Recorded data section start

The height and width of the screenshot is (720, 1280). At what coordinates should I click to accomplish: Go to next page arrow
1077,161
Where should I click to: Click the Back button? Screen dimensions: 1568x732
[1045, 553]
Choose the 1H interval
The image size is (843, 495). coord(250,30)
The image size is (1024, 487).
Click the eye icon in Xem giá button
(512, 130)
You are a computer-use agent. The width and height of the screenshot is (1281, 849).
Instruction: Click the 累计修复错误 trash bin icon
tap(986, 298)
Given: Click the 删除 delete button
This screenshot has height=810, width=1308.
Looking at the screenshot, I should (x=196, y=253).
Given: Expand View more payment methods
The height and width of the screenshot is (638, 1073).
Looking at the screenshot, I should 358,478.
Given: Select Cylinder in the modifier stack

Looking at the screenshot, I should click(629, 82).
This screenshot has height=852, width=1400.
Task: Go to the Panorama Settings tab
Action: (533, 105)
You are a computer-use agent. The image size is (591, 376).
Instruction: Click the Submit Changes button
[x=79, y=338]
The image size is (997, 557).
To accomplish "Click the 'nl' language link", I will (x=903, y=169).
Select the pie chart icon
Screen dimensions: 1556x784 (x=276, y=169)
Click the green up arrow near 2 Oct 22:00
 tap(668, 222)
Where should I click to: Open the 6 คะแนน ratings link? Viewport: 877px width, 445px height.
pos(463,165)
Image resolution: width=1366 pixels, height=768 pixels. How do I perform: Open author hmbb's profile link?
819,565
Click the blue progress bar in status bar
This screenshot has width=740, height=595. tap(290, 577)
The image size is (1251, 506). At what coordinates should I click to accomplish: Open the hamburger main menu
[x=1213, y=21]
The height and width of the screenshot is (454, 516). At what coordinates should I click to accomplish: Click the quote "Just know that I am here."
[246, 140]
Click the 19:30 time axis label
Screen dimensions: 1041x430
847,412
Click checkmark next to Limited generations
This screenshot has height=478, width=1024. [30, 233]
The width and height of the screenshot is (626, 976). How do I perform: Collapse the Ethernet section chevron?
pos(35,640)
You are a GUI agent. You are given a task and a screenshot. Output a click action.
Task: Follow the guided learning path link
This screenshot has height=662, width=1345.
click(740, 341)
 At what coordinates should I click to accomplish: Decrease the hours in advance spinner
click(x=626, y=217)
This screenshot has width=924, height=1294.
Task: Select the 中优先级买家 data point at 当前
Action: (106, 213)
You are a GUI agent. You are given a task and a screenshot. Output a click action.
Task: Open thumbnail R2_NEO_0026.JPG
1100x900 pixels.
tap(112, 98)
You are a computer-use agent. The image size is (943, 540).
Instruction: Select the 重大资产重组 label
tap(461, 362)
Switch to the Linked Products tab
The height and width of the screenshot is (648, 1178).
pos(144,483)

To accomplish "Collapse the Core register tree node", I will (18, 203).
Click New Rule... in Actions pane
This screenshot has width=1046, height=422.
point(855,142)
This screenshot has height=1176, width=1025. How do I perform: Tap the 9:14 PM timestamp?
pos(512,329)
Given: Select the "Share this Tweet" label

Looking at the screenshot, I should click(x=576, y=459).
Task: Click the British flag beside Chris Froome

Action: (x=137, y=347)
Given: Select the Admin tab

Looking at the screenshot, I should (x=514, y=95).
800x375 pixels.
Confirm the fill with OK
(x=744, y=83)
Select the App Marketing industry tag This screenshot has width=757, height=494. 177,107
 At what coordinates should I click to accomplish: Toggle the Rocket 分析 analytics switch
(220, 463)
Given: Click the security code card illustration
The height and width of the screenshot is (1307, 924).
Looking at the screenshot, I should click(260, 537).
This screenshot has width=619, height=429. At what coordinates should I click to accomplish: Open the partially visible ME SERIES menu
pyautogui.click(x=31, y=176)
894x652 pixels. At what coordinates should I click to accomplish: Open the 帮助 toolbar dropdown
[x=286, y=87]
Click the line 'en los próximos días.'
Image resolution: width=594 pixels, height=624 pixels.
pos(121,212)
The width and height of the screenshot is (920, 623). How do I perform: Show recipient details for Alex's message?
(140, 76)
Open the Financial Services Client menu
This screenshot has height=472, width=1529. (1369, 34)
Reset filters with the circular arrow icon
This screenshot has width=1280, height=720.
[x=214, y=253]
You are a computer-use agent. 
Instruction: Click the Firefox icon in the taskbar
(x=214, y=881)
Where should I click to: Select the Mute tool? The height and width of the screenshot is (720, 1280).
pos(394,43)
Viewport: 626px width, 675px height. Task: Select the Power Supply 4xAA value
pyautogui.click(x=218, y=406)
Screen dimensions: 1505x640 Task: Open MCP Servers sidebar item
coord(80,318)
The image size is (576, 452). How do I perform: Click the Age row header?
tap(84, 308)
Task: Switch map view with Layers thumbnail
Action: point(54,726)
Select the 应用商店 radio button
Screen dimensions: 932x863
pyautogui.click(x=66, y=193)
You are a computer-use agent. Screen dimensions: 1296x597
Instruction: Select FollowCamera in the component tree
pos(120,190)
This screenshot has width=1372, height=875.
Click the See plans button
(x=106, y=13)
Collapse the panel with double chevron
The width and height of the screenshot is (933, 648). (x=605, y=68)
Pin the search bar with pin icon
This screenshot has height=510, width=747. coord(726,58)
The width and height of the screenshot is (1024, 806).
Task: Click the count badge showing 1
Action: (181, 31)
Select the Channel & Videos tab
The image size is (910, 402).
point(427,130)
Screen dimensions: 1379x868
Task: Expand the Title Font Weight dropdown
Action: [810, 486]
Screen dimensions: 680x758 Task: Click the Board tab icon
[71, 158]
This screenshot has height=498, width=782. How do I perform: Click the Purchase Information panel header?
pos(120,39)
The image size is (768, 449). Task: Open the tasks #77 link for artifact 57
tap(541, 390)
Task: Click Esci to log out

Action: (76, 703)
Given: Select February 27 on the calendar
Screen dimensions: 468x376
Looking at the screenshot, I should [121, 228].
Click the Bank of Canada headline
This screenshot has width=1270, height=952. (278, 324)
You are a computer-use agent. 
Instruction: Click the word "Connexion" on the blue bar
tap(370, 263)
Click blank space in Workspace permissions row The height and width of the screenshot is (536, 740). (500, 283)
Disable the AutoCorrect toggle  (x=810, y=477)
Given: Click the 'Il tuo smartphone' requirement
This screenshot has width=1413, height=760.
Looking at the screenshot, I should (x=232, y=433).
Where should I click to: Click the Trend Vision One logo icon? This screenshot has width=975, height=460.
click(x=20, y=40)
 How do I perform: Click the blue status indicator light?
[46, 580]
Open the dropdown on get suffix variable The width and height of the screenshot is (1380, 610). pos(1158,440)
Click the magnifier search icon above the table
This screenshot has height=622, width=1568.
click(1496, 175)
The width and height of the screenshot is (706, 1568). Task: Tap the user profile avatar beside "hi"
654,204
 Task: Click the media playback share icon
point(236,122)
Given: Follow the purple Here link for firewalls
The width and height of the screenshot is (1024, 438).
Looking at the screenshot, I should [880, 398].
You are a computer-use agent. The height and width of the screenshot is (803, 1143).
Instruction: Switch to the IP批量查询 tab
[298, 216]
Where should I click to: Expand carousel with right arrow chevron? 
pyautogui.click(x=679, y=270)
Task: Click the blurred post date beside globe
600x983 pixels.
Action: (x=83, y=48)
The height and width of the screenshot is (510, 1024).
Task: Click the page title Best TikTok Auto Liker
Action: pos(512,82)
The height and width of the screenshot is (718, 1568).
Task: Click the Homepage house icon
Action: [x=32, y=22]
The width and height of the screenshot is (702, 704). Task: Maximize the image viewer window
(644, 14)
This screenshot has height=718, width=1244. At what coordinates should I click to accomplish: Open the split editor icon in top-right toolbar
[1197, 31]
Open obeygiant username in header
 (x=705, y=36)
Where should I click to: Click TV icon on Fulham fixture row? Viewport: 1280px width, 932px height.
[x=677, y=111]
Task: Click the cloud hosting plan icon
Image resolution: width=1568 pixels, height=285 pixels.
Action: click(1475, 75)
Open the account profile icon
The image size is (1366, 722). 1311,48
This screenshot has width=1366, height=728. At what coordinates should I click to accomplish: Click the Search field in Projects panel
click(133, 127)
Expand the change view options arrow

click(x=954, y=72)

Recorded data section end

## Exercise aim
Please return every line from the one that contains "Task: Click the cloud hosting plan icon" through the end of the entries, exactly, leaving out all others.

## Exercise solution
Task: Click the cloud hosting plan icon
Image resolution: width=1568 pixels, height=285 pixels.
Action: click(1475, 75)
Open the account profile icon
The image size is (1366, 722). 1311,48
This screenshot has width=1366, height=728. At what coordinates should I click to accomplish: Click the Search field in Projects panel
click(133, 127)
Expand the change view options arrow

click(x=954, y=72)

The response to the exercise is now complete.